Wednesday, May 11, 2011

Tell Your Story Before You Go



Tell your story.

You can write it with prose or poetry, novels or nonfiction. You can sing it, dance it, paint it, even photograph it or act it out on stage, but tell it before you go.
Your narrative is unique, a one of a kind life - even if you think it's ordinary and anonymous, maybe even dull - it's your's alone and someone is listening, holding their breath, waiting to see how it ends.
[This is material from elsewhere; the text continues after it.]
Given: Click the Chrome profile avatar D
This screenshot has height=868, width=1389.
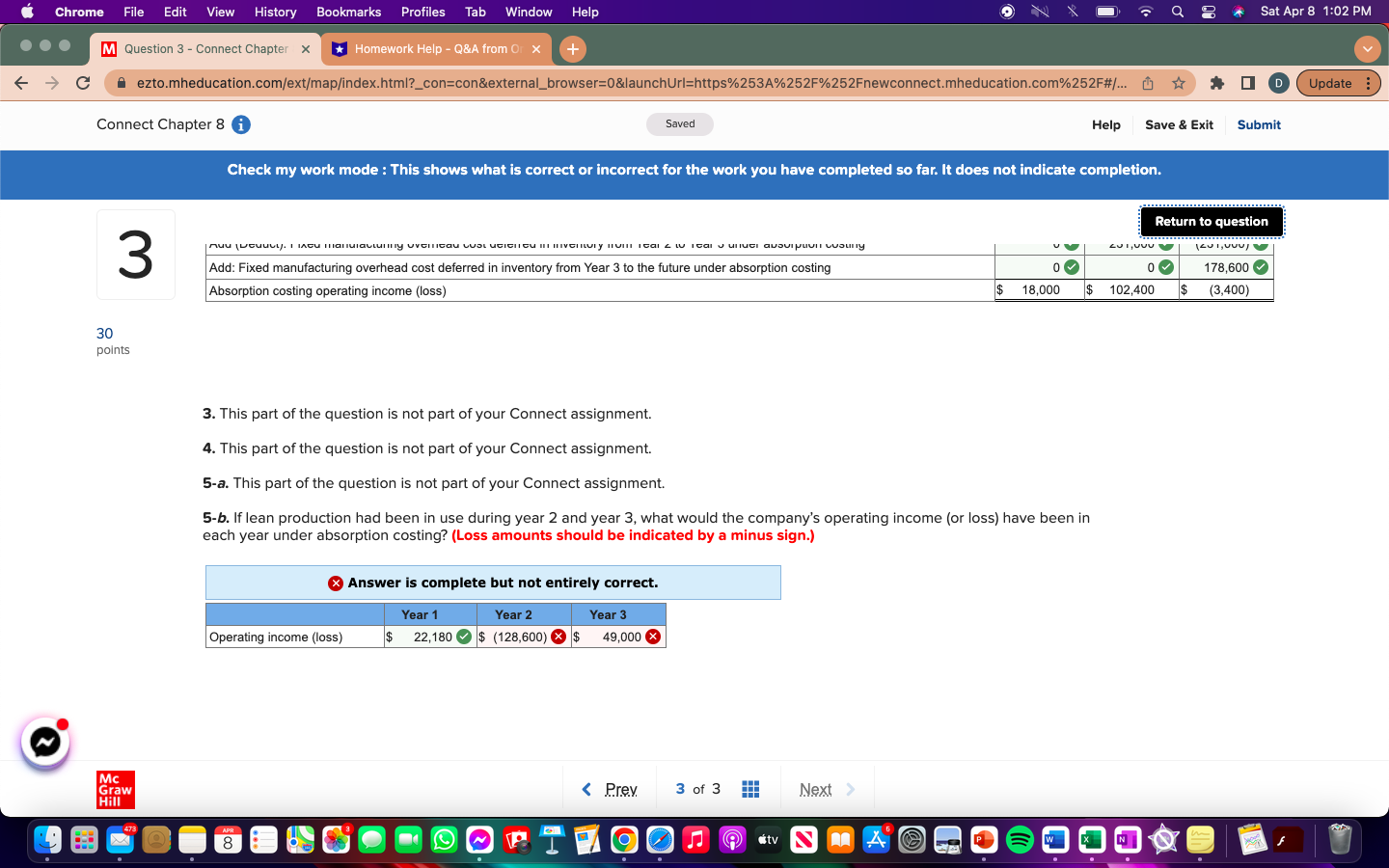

The man in the wheelchair, unevenly propped up with pillows to maintain the balance his left side could no longer provide, stabilized with straps and slings, in need of a shave and barely a shadow of what he had once been, looked at me with resigned desperation. The stroke that had so damaged his thin body six months prior was still doing its evil work - after the therapy and the rehabilitation, he'd been sent home only to fall and shatter his good arm - it had become clear that he needed full time supervision and long term care. His wife, hysterical with anger, at the end of her emotional and mental rope and not well to begin with, unable to cope with one more day and unwilling to hire home health care, turned to a nursing home, an easy and out of sight, out of mind solution. The man in the wheelchair, once active and vibrant, funny and hardworking, had become a burden of immense proportion and he was given no say in the matter. His independence gone, his pride destroyed and his body turned traitor, he had only his mind left and even that was too depressed to function. The stroke had crippled him but it was the aftermath that crushed his spirit and as I watched him stare at the walls with glazed over eyes and an emptied out soul, I began to understand his wish that he'd died. This quiet, understated, agile minded man who had yet to see his sixtieth birthday had been abandoned to the care of strangers in order to keep him protected, safe, clean, fed and medicated. His hopes for recovery, once so optimistic and bright, were gone and his intellect was grayed out from disuse and neglect.
Feeling guilty about being older and still intact, hating my own inability to help or comfort or promise better days ahead, I felt close to tears, anxious to escape this dreadful place, bitterly angry. Forcing down this despair, I reached for the crossword puzzle I had brought with me and began reading him clues. Engage him, the doctor had told me, provoke him and stir up his curiosity. Make him think and talk and use his mind.

Tell your story, I remembered an English professor telling us in a college creative writing course. Keep a journal and record everything. Write it down and pass it on, it's something you'll be glad to have one day.

You never know where the road will take you and you may never pass this way again, so tell your story. Tell me your story before you go.